俺が好きなのは、ずっとお前だけ。


あ、いつもの朝陽くんだ。


「美月良いの? 口塞いで」


「うーん、まだダメ」


「" まだ " って何、その言い方。俺、期待しちゃうんだけど。それじゃあキスがダメなら美月、もう1回俺の名前呼んで?」


「……朝陽くん」


「もう1回」


「朝陽くん」


「いい子。よくできました」


優しく向けられた笑みに、鼓動がドクンと跳ねる。


「あ〜俺の名前を呼ぶ美月、やばい。
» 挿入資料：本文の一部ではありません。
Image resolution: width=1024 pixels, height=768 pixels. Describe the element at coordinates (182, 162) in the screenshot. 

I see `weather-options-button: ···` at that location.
好き。
俺の名前、もっと呼んで欲しくなる。なぁ、呼んで?」


おねだりする朝陽くん、可愛いなぁ。


「朝陽くん、可愛い」


「かっこいい、の間違いだろ? なぁ、美月。ギュッてして良い?」


「それは、ダメ」


「なんでだよ〜ケチだな、お前」


「ふふ」


「ケチな美月も、好きだよ」


「何それ」


……どうしよう。なんだかとっても、朝陽くんが愛おしいと思ってしまう。


朝陽くんと話してると、楽しい。


この気持ちは……なんだろう。


好き……なのかな? まだ分からない。


だけど、いつか彼の想いに応えられる日が来ると良いなと、このとき初めて思った。